*INSTRUCTIONS TO FOLLOW*: Go through the entries below and collect each line with the string "computer" in it.

*GIVEN RECORDS*:
**********

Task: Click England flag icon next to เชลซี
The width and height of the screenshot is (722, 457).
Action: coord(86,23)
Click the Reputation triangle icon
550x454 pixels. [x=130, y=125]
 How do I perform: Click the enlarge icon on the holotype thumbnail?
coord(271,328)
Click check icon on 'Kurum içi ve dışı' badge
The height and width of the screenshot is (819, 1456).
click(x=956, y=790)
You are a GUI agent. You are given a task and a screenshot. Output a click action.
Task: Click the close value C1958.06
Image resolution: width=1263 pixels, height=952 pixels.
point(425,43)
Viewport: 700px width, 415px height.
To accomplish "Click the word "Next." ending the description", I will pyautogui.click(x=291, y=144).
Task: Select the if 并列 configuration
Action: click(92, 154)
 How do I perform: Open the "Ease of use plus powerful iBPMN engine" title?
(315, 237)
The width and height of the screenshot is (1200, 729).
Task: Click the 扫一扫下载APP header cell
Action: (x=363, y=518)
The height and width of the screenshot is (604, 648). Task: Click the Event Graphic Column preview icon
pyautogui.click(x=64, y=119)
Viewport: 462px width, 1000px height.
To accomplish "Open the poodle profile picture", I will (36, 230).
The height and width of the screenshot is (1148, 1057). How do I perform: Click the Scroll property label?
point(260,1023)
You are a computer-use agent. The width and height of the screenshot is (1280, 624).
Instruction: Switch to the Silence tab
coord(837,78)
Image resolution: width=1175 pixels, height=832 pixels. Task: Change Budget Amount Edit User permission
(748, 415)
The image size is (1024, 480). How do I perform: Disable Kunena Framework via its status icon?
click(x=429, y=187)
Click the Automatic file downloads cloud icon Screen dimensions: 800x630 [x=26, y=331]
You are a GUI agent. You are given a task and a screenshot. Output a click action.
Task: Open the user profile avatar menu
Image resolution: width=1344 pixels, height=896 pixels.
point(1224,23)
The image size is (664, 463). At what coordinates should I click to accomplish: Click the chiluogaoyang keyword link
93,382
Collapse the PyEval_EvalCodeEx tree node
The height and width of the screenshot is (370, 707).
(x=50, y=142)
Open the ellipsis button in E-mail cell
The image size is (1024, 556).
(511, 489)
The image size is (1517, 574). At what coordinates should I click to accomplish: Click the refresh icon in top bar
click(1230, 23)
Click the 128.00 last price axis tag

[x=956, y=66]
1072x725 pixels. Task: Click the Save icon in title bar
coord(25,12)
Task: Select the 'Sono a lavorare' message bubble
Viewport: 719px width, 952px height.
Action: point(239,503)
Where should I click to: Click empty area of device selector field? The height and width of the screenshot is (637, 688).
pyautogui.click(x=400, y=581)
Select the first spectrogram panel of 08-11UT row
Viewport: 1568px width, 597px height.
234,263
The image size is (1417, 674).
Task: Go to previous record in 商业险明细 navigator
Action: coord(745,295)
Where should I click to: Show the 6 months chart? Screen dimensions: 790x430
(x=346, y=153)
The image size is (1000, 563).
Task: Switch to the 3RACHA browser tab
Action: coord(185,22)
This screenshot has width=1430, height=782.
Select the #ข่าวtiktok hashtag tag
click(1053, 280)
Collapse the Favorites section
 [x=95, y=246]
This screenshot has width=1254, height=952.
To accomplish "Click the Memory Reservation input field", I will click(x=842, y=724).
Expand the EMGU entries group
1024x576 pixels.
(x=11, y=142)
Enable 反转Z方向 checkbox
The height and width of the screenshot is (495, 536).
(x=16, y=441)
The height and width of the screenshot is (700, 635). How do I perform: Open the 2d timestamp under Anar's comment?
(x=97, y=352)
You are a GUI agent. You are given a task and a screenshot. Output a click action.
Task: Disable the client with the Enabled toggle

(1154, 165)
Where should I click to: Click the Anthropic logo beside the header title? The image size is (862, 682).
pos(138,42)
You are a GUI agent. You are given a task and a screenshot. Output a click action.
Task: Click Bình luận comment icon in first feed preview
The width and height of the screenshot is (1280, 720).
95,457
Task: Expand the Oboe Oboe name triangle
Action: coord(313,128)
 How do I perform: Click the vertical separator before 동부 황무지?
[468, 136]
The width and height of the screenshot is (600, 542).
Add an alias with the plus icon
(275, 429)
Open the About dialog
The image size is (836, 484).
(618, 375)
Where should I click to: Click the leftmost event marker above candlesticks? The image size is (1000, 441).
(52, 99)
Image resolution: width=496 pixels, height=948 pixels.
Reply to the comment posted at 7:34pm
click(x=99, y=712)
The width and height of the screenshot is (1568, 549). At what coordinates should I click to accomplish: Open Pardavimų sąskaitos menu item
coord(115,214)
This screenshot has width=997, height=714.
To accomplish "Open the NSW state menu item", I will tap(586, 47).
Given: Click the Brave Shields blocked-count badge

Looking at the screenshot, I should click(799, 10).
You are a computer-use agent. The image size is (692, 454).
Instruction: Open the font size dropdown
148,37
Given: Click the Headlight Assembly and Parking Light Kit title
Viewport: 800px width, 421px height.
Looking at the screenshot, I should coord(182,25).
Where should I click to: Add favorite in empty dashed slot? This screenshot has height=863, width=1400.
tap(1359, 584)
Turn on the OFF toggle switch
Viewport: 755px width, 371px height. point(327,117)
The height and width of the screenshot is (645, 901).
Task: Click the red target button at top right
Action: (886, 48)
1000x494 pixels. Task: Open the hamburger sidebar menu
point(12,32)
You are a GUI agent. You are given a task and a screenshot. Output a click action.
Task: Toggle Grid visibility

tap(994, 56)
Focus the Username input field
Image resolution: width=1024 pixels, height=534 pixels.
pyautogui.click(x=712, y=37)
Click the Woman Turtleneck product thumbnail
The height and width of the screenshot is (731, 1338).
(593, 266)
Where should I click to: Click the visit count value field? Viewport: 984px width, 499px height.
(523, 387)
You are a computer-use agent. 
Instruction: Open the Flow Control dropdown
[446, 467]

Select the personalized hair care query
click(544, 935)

**********

*RESPONSE BELOW*:
You are a computer-use agent. The width and height of the screenshot is (1280, 624).
You are a computer-use agent. The image size is (692, 454).
You are a computer-use agent. 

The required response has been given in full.